Рассматривать их труды следует именно в сопоставлении друг с другом, поскольку наследие Кватроченто (допустим, наследие Микеланджело) было словно бы разъято надвое: Рубенс взял себе телесную, бренную часть – а Эль Греко объявил себя наследником духовного содержания, христианской идеи. Эль Греко заменил наполненные жизнью страсти пророков Микеланджело ворохом развевающихся духовных одежд, оставив мир плоти Рубенсу. Рубенс явил миру столько мощи, такое количество вздувшихся мышц и обнаженных прелестей, что отыскать среди этих холмов плоти интеллектуальное послание Ренессанса – затруднительно.
Синтез смыслов и пластических идей, который усердно ткал Ренессанс, тот собранный воедино синтез античности и христианства, который героическим усилием создал Микеланджело на потолке Сикстинской капеллы – этот эйдос оказался разъятым надвое. Синтеза в Европе уже не существовало.
Вояж Эль Греко сквозь европейские страны знаменовал завершение эстетики Ренессанса – и конец идеи объединения. Это произошло повсеместно: школа Фонтенбло во Франции (то есть Россо и Приматиччо); фламандец Рубенс – везде; Эль Греко в Толедо; Болонская академия – все они словно бы наследовали Возрождению, они утверждали, что возрождают Возрождение – и одновременно расчленяли единое тело, убивали саму идею синтеза.
Рубенс стал властителем дум Европы, наступило время Рубенса.
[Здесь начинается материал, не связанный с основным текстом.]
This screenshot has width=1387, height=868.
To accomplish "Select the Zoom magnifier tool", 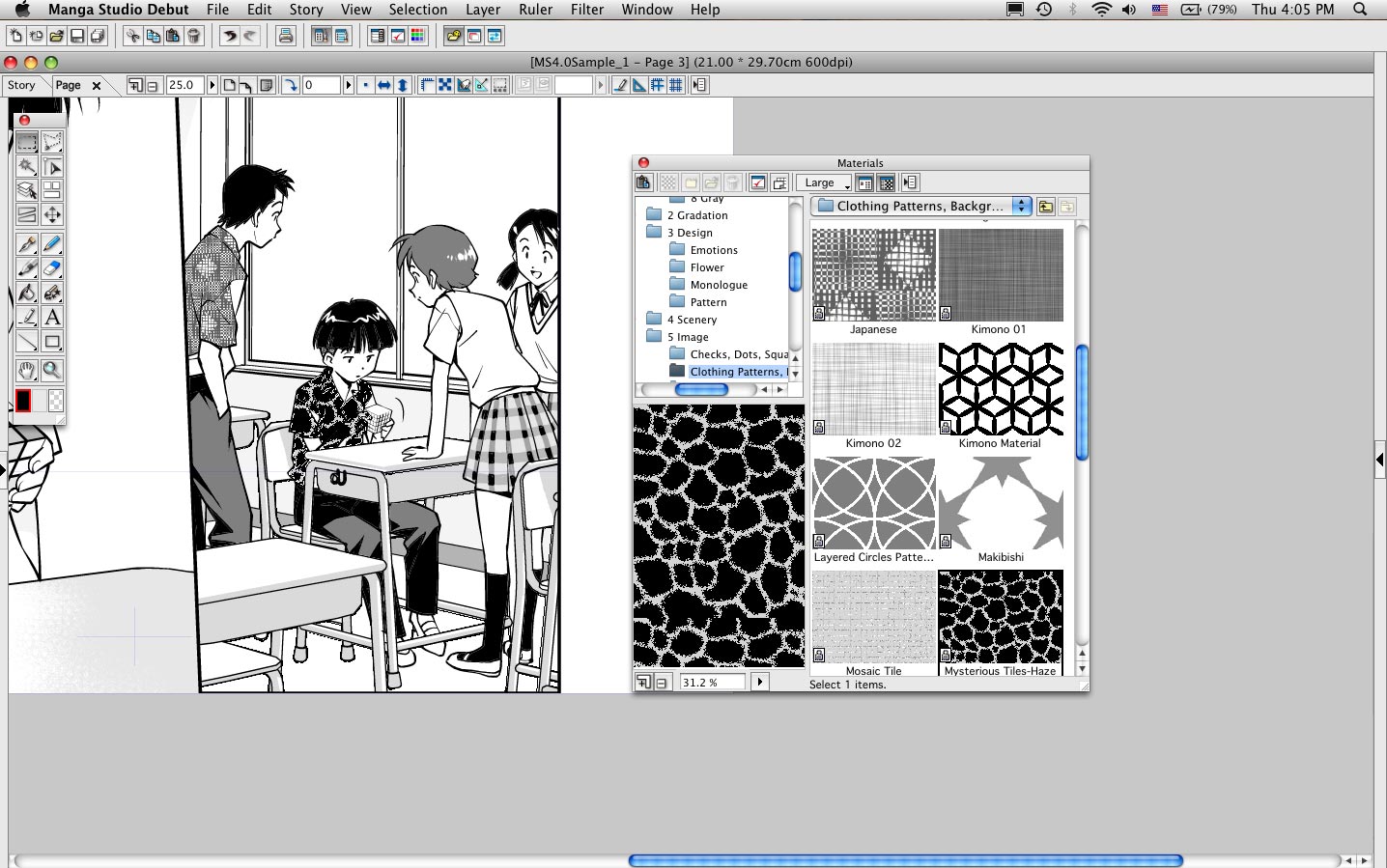I will [x=52, y=370].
В отличие от своей противоположности – Эль Греко, художника порой неумелого, закрашивающего монотонно, Рубенс – абсолютный виртуоз, он исключительный живописец, он великий мастер. Европейской культуры помимо него не существует, он как бы подменяет идею синтеза античности и христианства – идеей синтеза всего внутри собственного ремесла. То, что дается с трудом Микеланджело, что для Леонардо есть предмет размышлений – Рубенс выплескивает на холст в течение часа.
Собственно, этой же завидной легкостью обладает и Эль Греко; ни он – ни, тем паче, Рубенс нимало не трагичны. На картинах великого фламандца вырывают язык, колесуют, рубят головы – но ни боли, ни даже сочувствия зритель не ощущает; так и в летящих композициях Эль Греко – мы, зрители, видим, что произошло великое, мирового значение событие, оно потрясло основы мироздания – но это безопасное потрясение.
Лишь в последних полотнах – «Снятие пятой печати», «Лаокоон», «Троица» – Эль Греко неожиданно делается трагичен; впрочем, это не вполне трагедия, но прорывающееся сквозь слова молитвы отчаяние. Взгляд одинокого старика с автопортрета из собрания Метрополитен – исполнен отчаяния. Это не сопротивление Рембрандта, рассмеявшегося в последнем автопортрете перед лицом смерти, это именно отчаяние перед пустотой – глухой и полной. Возможно, отчаяние связано с тем, что вере (а мы должны считать, что то была страстная, подлинная вера, иначе трудно объяснить этот долгий бег за церковью) не за что зацепиться, вера с трудом удерживается на пустой, развевающейся материи, никак не удается укрепиться в этом мире – газообразное состояние эльгрековских облаков и вихри одежд не оставляют такой возможности. Разумеется, это суждение основано на пластических особенностях картин Эль Греко – но на чем иначе строить суждение о художнике?